# A beginner's guide to gauging portfolio risk

# A beginner's guide to gauging portfolio risk

New investors often struggle with managing risk.

But that’s what all the best investors spend their time thinking about!

The most basic tool to manage portfolio risk is through a portfolio’s variance. Although calculating it is not straightforward.

Portfolio variance is a measurement of risk. It measures how the actual returns of a set of securities making up a portfolio fluctuate over time.

Portfolio variance is calculated using the standard deviations of each security in the portfolio and the correlations of each security pair.

It might sound complicated, but Python makes it easy.

Let’s go!

## A beginner's guide to gauging portfolio risk

Modern Portfolio Theory (MPT) remains important for managing investment risk. At its core is portfolio variance, which measures risk by assessing return deviations. MPT identifies optimal portfolios on the "efficient frontier," balancing risk and return.

In practice, traditional mean-variance optimization has shown to underperform and is rarely used. However, the concepts of calculating portfolio risk remain.

Calculating portfolio variance involves assessing each asset's variance and their covariances.

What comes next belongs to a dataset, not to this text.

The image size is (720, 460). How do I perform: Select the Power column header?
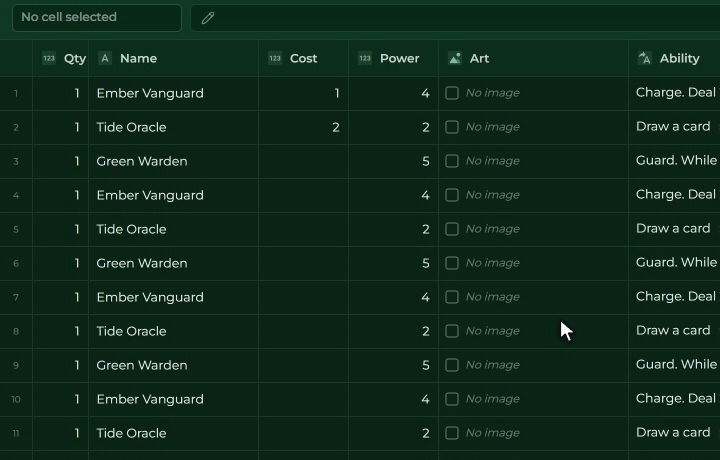click(x=394, y=58)
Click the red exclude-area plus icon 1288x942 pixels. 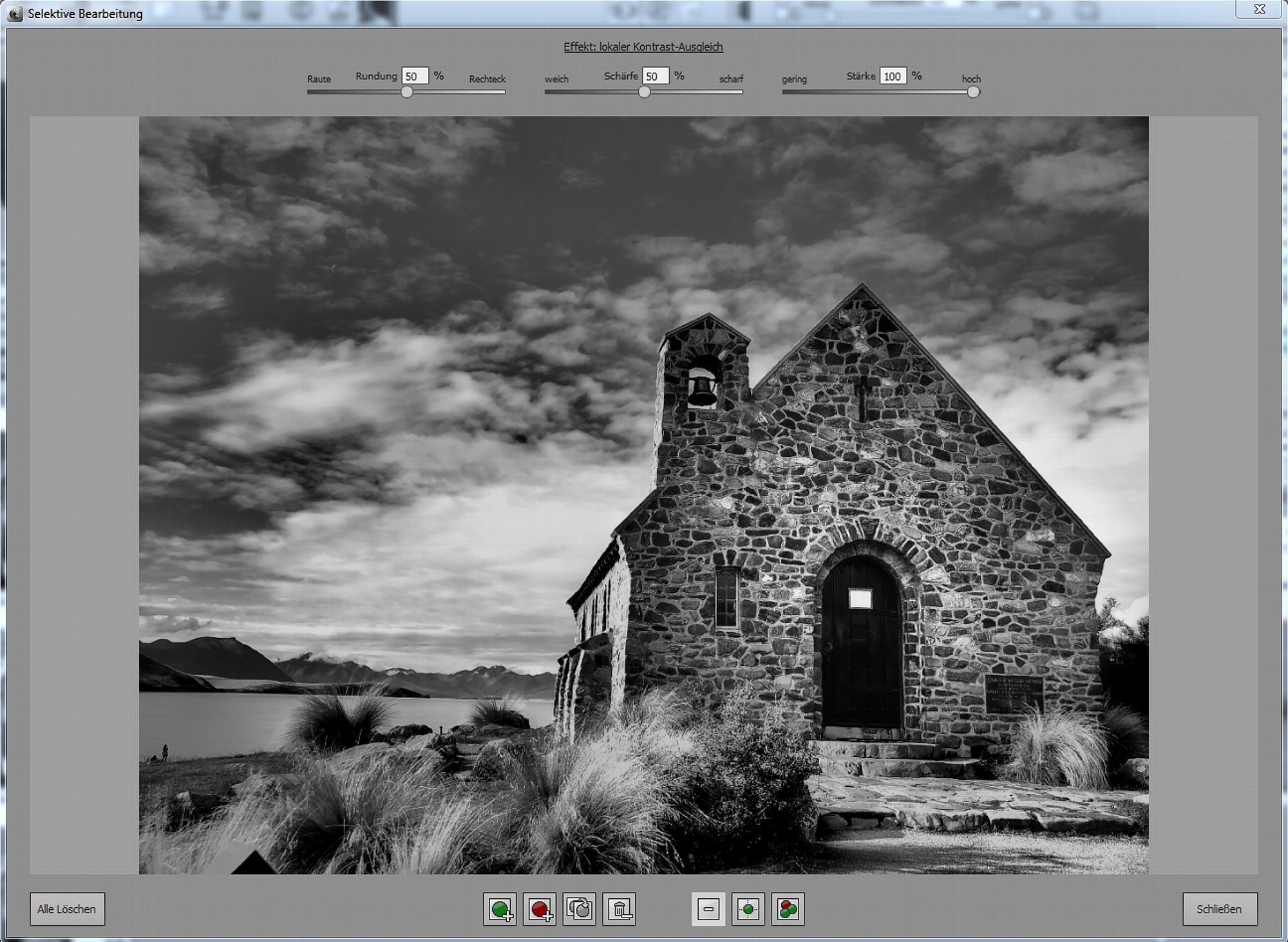[540, 909]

Covariance measures how assets move relative to each other. Investors can reduce portfolio risk by choosing assets with low or negative correlations. Adjusting asset weights in a portfolio modifies its overall risk and return profile.

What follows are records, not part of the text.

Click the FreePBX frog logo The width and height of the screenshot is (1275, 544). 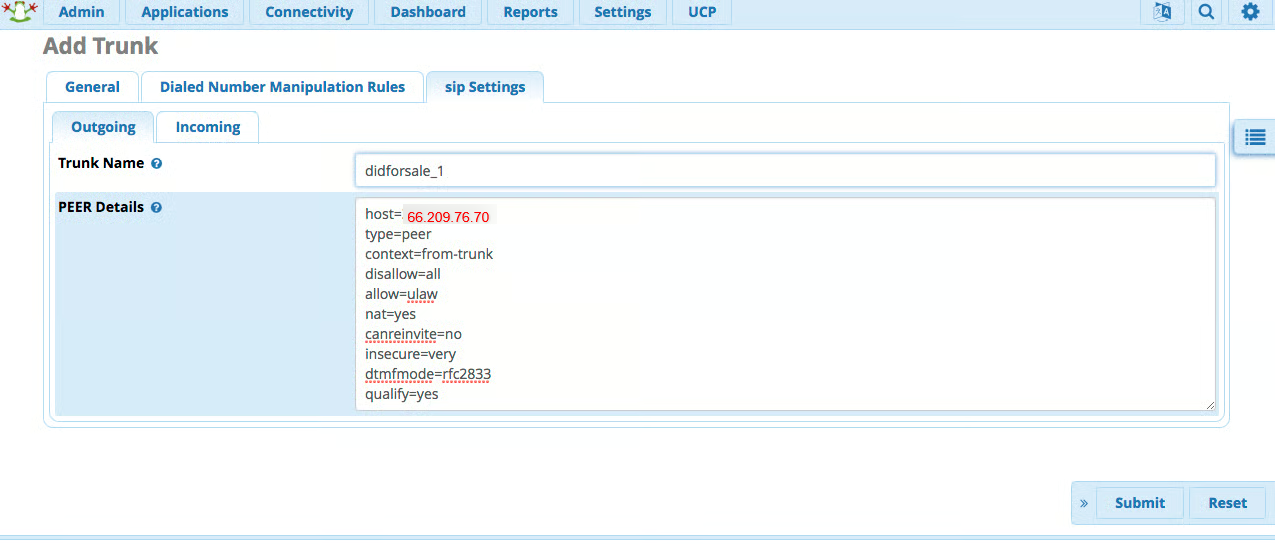point(18,12)
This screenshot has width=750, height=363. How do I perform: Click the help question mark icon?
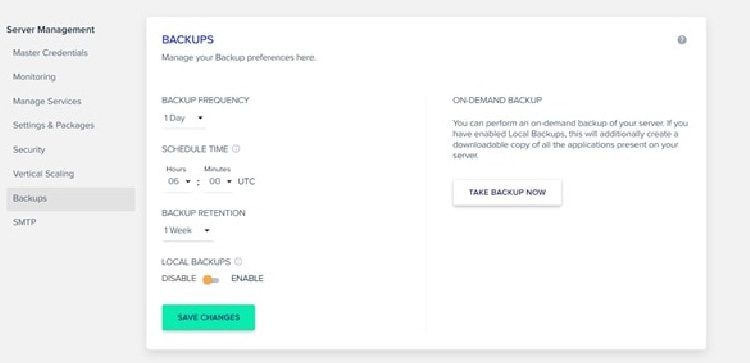tap(682, 40)
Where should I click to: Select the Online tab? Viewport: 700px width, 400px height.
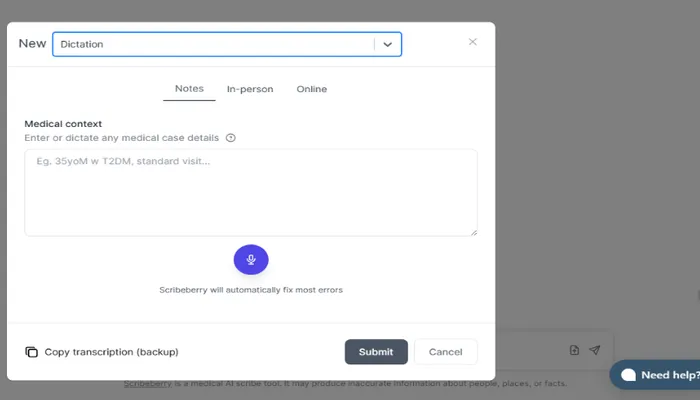[311, 89]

Professionals use these calculations to build diversified portfolios that manage risk. By selecting assets with complementary movements, they achieve lower portfolio variance.

Let’s see how it works with Python.

### Imports and set up

We’ll start the usual way, by importing the libraries we need for the analysis.

```
1import numpy as np
2import yfinance as yf
3import warnings
4warnings.filterwarnings("ignore")
```

Then start collecting historical stock prices for a set of specified assets. We will use the yfinance library to download this data.

```
1prices = yf.download(
2 ["FDN", "FTXL", "FXD", "FXR", "HDEF"],
3 start="2020-01-01"
4)
5
6returns = (
7 prices["Adj Close"]
8 .pct_change()
9 .dropna()
10)
```

After downloading historic data, we calculate the daily returns for each asset by taking the percentage change of the adjusted close prices from one day to the next. The `pct_change()`

function is used to compute these changes. We drop any missing values that may arise from calculating percentage changes, particularly at the start of the dataset.

### Determine expected returns and covariance matrix

We now compute the expected returns for each asset and the covariance matrix of the returns. The expected return gives us an average sense of how much we can expect each asset to return. The covariance matrix helps us understand how the returns of the different assets move in relation to each other.

```
1expected_returns = np.mean(returns, axis=0)
2cov_matrix = np.cov(returns, rowvar=False)
```

We calculate the expected returns using the mean of the daily returns for each asset. This gives us a single number for each asset representing its average daily return over the entire period.

The covariance matrix is computed using `np.cov`

, which takes the returns data and calculates how the returns of different assets change together. The result is a matrix where each element represents the covariance between a pair of assets, helping us understand their return correlations.

### Evaluate the portfolio's risk through variance and standard deviation

Finally, we define a portfolio with equal weights for each asset and calculate its variance and standard deviation. These metrics will help us assess the risk associated with the portfolio.

```
1weights = np.array([0.2] * 5)
2
3portfolio_variance = np.dot(weights.T, np.dot(cov_matrix, weights))
4portfolio_std_dev = np.sqrt(portfolio_variance) * np.sqrt(252)
```

We define equal weights of 20% for each asset, assuming we want to allocate the same proportion of our investment to each. The portfolio variance is calculated using a mathematical formula that combines the weights and the covariance matrix.

This calculation results in a single value representing the total risk of the portfolio based on the variance of its assets. To get the annualized standard deviation, we take the square root of the portfolio variance and multiply it by the square root of 252, the typical number of trading days in a year.

The standard deviation provides a measure of how much the portfolio's return might fluctuate annually.

### Your next steps

Try modifying the weight distribution among the assets to see how it affects the portfolio's risk. You can adjust the weights in the `weights`

array, making some assets more dominant than others.

Observe how changes in asset allocation impact the portfolio's variance and standard deviation, allowing you to explore different risk-return profiles. Experimenting with different weights helps in understanding the dynamics of portfolio optimization.